In Luxemburg – Bioprodukte setzen sich nur schwer durch
Publiziert

In LuxemburgBioprodukte setzen sich nur schwer durch

ETTELBRÜCK – Besucher und Aussteller der Landwirtschaftsmesse am Sonntag hatten unterschiedliche Meinungen zu Bio-Labelprodukten.

Bioprodukte werden im Großherzogtum nicht einstimmig angenommen. Am Sonntag waren Besucher und Aussteller auf der Landwirtschaftsmesse in Ettelbrück teils sehr unterschiedlicher Meinungen.

«Der biologische Anbau hat in Luxemburg eine sehr politische Bedeutung. Es gibt zum Beispiel organisch arbeitende Unternehmen, die Nitratdünger verwenden. Das Bio-Label verkauft sich eben gut, vor allem an Kunden, die nicht viel Einblick haben», sagt Pierre, Landwirt aus Keischpelt.

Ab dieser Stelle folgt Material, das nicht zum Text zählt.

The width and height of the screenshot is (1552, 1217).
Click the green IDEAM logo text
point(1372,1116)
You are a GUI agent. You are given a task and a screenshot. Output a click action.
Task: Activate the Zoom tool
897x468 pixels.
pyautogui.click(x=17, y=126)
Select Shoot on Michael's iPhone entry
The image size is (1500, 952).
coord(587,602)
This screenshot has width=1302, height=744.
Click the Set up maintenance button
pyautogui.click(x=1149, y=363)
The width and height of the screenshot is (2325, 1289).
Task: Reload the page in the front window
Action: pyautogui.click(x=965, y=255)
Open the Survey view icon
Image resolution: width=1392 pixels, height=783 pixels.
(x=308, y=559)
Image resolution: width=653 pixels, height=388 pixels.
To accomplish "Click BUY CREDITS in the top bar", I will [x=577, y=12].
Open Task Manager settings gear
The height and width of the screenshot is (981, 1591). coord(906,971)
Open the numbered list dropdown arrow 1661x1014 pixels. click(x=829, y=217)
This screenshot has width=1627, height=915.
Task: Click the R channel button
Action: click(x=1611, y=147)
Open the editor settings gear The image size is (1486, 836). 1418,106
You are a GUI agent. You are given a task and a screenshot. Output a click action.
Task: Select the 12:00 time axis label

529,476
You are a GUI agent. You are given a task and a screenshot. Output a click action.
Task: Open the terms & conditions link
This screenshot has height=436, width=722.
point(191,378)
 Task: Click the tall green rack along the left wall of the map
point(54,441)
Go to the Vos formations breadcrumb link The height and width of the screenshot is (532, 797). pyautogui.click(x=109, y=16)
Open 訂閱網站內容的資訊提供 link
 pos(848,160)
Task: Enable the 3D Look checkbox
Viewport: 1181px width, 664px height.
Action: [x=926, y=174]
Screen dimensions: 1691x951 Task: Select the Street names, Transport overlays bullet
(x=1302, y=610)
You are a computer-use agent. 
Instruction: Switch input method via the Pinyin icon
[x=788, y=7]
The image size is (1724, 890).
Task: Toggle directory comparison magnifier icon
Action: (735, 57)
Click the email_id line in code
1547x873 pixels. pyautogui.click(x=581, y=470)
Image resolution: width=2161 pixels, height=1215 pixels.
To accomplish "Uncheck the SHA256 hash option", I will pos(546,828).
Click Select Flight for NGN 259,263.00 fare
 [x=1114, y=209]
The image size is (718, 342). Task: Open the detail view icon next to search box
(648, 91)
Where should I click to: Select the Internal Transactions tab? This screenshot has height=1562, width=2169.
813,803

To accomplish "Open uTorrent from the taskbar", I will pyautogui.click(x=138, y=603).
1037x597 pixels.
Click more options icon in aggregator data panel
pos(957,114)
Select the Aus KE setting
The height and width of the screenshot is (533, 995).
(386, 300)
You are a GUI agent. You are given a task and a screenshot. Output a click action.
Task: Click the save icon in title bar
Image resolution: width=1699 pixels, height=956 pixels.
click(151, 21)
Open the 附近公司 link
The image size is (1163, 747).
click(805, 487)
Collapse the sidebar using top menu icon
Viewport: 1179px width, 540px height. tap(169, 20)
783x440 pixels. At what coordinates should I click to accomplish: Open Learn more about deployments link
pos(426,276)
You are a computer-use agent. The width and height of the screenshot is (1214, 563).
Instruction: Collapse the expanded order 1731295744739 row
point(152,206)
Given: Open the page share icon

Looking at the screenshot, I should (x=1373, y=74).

Markt ist immer noch zu klein

Fredy de Martines, der Präsident der Genossenschaft «D'fair Mëllech», spricht von einer «zu begrenzten» Kundschaft. «Mit 3 bis 5 Prozent Biokonsumenten ist der Markt immer noch zu klein», sagt er. «Dabei setzen wir auf Transparenz was die Herstellung unserer Milchprodukte anbelangt – und auch der Preis steigt nicht.»

Pit und Nora sind der Ansicht, dass Bio-Produkte weiter gefördert werden sollten: «Der Geschmack von Bio-Fleisch ist viel authentischer.» «Es ist bedauerlich, dass einige Züchter das Label nutzen, um ihre Preise zu erhöhen, ohne die Produktionsbedingungen einzuhalten», sagt das Paar aus Mamer.